Since Pastor Greg Drake came five years ago, some things have changed. As noted in a news story, some people are ticked. Royally ticked, actually.

Here are the things cited that have changed:

1. The church name (it used to be Abilene Baptist Church)

2. No more ‘hymn book singing’

3. Removal of the piano and organ

4. Printed words to songs are now “replaced by a screen”

5. Several pews were removed

6. Some stained glass was partially covered.

7. Shut down Sunday School classes (these classes met for SS, then left before the service started)

8. Walking away from the SBC

The result? A lawsuit in county court questioning the legal ownership of the church entity, going back to the original deed in 1876.
Rhoades conclusion?
I hope that I don’t become like this when I’m older.

I hope that if/when I walk away from a church and it’s leadership, it’s about something much more important that hymnbooks, pews, stained glass and the like.

I pray that I don’t end up a bitter, angry, hopeless man as I get older.
Change is not the problem here - it is how the change is done that is the problem.
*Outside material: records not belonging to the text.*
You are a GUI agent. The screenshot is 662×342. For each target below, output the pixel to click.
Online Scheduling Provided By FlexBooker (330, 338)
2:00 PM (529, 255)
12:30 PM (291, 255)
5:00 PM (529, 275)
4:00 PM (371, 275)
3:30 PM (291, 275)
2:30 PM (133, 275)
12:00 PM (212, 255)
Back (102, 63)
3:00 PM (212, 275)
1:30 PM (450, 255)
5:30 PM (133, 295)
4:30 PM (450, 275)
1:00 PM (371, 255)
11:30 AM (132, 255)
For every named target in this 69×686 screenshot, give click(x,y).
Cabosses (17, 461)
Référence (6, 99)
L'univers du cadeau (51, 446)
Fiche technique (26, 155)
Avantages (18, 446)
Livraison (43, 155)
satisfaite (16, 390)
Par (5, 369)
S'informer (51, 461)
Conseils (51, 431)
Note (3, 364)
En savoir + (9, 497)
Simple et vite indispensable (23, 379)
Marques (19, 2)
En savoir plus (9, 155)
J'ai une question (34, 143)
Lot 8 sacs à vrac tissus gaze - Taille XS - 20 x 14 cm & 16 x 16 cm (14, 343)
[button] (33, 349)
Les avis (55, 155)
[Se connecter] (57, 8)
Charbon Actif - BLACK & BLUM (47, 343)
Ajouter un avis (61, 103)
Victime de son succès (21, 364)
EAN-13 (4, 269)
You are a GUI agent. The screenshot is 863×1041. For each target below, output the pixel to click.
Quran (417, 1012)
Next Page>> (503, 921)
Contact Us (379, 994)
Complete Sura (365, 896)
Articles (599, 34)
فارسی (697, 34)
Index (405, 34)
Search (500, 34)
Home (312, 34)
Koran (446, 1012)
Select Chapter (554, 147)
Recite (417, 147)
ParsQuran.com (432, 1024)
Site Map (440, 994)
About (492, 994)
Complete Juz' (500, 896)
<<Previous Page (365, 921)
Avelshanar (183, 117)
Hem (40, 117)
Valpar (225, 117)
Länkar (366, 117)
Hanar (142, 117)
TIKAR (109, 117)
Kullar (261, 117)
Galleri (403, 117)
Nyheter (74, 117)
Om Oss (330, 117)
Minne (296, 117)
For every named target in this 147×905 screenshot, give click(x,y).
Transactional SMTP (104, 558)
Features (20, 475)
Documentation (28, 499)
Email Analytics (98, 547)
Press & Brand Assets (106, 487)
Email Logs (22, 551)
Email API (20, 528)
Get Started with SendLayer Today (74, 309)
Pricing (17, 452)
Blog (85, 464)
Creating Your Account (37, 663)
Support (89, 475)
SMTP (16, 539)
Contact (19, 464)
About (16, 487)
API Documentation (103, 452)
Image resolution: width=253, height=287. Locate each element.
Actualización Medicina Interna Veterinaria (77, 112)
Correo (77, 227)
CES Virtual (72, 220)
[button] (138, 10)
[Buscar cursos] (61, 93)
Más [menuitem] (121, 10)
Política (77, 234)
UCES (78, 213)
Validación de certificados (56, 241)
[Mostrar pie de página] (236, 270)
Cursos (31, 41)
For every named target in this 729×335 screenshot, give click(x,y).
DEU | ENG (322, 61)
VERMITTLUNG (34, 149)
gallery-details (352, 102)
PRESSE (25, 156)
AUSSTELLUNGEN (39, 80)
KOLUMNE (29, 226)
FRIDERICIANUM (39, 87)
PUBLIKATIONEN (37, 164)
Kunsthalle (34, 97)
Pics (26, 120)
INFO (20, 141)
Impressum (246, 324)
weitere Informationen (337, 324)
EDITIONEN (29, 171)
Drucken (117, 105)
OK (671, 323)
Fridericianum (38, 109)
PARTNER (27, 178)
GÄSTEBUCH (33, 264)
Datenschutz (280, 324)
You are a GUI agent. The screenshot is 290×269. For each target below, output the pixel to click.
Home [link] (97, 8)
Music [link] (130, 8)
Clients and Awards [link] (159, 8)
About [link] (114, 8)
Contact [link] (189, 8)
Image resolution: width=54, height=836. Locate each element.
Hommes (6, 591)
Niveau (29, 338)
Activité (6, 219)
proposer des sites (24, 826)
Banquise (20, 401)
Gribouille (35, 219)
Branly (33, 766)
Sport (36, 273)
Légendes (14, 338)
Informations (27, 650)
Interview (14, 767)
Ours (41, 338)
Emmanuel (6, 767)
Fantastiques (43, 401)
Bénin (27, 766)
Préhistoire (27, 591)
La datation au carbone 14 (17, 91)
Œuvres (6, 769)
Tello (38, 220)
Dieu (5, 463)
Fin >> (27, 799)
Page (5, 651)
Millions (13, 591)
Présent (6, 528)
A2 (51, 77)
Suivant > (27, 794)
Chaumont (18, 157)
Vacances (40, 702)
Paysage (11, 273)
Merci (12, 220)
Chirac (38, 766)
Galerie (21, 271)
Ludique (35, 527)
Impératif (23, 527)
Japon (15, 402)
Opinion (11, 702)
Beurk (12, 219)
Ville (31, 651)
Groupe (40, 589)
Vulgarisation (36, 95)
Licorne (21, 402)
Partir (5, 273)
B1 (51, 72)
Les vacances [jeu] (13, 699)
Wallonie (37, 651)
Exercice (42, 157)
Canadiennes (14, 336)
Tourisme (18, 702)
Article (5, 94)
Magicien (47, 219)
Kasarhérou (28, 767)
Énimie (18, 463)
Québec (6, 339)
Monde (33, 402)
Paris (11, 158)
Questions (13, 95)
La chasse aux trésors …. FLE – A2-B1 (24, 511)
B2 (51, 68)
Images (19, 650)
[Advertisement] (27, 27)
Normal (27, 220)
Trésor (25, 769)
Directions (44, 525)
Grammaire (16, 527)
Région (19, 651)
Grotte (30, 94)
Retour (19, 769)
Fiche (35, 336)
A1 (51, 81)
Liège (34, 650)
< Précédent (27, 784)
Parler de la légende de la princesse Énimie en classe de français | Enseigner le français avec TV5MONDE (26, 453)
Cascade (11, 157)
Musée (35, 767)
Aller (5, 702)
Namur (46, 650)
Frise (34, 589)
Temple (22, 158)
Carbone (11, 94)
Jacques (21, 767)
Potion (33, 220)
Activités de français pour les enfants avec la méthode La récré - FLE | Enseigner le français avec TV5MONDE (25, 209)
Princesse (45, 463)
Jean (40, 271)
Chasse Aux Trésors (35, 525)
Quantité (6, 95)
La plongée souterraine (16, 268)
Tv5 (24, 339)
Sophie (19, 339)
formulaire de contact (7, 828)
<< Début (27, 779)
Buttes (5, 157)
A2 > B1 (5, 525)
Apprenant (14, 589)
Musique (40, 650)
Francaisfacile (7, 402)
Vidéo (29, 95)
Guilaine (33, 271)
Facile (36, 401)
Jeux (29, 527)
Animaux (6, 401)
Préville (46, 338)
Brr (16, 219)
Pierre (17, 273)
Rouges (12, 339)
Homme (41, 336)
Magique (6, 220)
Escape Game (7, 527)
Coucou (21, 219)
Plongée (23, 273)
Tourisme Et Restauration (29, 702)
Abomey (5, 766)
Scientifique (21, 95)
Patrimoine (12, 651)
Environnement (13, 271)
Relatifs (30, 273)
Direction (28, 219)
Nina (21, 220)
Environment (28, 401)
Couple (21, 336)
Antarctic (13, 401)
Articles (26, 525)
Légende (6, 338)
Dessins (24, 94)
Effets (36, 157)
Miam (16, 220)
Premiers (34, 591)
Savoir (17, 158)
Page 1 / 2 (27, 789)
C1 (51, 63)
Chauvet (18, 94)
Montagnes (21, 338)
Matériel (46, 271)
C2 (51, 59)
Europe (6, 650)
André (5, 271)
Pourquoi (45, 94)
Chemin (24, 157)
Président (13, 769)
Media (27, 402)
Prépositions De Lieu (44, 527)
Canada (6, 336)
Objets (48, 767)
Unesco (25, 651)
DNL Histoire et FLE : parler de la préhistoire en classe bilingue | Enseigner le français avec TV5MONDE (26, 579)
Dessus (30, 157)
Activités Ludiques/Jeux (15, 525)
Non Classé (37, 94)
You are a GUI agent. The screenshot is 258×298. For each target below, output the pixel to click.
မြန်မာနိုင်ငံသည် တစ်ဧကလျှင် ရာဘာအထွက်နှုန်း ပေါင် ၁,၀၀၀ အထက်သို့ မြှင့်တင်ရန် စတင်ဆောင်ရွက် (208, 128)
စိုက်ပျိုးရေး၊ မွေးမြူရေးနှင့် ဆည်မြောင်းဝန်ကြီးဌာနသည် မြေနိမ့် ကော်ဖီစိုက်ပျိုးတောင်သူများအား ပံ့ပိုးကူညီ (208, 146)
When people have spent literally a lifetime building and sustaining a church and someone new comes in and tells them their time is done - that's the problem. Such people should be honored, not trampled.

But yet I have seen it time and again, youth comes in, determines the old folks irrelevant and simply casts them to the side. They do not even bother to ask the old folks why they like it the way it is, or is their a way to make the change easier for them - just out with the old, in with the new.

There is something really wrong with this sort of thing and simply to write it off to cantankerous oldness in to miss the point. I can promise you that if it gets to a lawsuit, the cantankerousness is with more than the old folks. That bus runs both ways.

Somewhere grace and respect for the elderly is missing, which tells me there is a lot more that is missing that meets the eye.

What I hope I never become is a person that forgets that those older than me have things to offer and that they worked and sacrificed to give me what I have now and that I should honor them for that.